Storage & Make-Ahead
- Room temperature: Airtight container for 5-6 days. M&M candies develop a slight sugar shell over time that actually adds crunch.
- Freezer (baked): Freeze in a single layer first, then transfer to bags. Keeps 2 months. The M&M colors may bleed slightly from freezer moisture but this is cosmetic only.
- Freezer (dough): Scoop balls and freeze raw on a baking sheet, then transfer to a bag. Bake from frozen at 375°F for 13-14 minutes.
- Make-ahead parties: Make dough up to 3 days ahead. Keep refrigerated and bake on demand. Fresh-baked cookies at a party beats any pre-baked container every time.
- Gift packaging: Stack in cellophane bags tied with ribbon. The colorful M&Ms make these visually appealing as gifts without any additional decoration.

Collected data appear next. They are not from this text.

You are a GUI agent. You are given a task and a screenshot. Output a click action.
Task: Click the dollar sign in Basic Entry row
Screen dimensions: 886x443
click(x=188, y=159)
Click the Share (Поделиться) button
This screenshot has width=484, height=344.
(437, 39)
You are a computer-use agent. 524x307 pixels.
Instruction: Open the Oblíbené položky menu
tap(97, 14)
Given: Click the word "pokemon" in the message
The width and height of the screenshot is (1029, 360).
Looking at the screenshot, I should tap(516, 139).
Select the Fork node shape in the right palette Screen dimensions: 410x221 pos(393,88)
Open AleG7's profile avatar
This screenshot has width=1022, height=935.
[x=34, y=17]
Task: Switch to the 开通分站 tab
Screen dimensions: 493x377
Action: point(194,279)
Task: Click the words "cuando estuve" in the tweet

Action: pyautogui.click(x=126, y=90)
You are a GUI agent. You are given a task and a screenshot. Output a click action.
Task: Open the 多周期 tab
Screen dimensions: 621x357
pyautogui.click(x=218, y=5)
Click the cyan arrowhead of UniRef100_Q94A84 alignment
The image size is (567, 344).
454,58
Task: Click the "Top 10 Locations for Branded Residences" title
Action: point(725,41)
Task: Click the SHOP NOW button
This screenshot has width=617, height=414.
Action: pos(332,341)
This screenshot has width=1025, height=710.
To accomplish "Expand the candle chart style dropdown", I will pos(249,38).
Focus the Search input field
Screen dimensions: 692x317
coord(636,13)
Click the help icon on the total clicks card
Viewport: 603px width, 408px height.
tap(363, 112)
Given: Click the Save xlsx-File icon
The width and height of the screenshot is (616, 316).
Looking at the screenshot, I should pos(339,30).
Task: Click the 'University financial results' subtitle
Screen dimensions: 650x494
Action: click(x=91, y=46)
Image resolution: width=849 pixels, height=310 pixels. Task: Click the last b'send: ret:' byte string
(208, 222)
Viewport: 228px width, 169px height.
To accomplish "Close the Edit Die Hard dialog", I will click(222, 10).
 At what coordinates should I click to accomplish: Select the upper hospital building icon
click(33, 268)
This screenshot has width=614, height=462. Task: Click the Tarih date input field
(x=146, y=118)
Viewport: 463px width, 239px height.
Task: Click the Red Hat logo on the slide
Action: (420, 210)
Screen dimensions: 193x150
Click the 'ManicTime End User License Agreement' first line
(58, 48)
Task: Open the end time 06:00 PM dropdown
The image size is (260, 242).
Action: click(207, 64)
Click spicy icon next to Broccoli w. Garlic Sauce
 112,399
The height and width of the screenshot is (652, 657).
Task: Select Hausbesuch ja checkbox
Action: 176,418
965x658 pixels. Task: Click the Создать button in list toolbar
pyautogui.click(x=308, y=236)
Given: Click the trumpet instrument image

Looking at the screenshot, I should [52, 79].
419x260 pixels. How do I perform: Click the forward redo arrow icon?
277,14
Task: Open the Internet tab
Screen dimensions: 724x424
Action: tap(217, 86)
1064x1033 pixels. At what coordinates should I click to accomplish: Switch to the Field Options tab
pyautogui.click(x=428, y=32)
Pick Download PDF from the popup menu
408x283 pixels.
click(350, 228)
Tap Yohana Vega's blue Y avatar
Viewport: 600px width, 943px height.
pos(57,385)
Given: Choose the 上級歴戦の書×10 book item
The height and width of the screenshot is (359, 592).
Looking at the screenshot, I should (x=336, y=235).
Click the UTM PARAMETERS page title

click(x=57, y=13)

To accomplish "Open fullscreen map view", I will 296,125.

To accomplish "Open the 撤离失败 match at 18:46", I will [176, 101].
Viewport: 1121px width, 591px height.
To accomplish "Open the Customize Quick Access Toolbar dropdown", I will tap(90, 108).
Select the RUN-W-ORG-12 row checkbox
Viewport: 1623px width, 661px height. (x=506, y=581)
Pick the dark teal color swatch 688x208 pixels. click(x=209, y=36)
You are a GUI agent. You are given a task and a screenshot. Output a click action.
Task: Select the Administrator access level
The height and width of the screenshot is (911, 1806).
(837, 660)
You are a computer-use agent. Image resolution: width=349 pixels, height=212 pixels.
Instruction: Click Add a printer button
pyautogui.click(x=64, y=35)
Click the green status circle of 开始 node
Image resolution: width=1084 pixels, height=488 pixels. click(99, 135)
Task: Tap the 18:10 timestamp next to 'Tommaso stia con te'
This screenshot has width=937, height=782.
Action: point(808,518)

Frequently Asked Questions
Why are my M&M cookies spreading flat?
Almost certainly the dough wasn’t cold enough. Always bake from cold, rested dough. If using dough straight from mixing, you’ll get thin cookies. Also check that your butter wasn’t melted — room temperature means soft and pliable, not warm or greasy. Creamed butter holds more air than melted butter, which helps cookies rise.
Can I use peanut butter M&Ms or other varieties?
Yes — any M&M variety works. Peanut butter and pretzel M&Ms add texture variation. Crispy M&Ms fold in cleanly. Just avoid M&Ms with soft caramel centers as they can bleed during baking. Standard plain or peanut M&Ms are the most reliable.
My cookies are raw in the center after 12 minutes — what’s wrong?
Check your oven temperature with an oven thermometer — many ovens run 25-50°F low. If oven temperature is correct, your dough balls may be too large. Scale back to 2 tablespoons and check at 10 minutes. Also make sure you’re not stacking cookies — each sheet needs to be on its own rack with air circulation.
Do the M&M colors bleed into the dough?
Occasionally they can if the dough is very wet or the cookie is underbaked. Using chilled dough minimizes this. If you see slight color transfer in the finished cookie, it’s completely cosmetic and doesn’t affect flavor. The pressed-on-top M&Ms stay bright regardless because they’re not mixed into warm dough.
Can I halve this recipe?
Easily — halve all ingredients and use 1 egg (not an egg and a yolk). Makes about 18 large cookies. Good for small households where having 36 cookies around is a willpower test rather than a gift.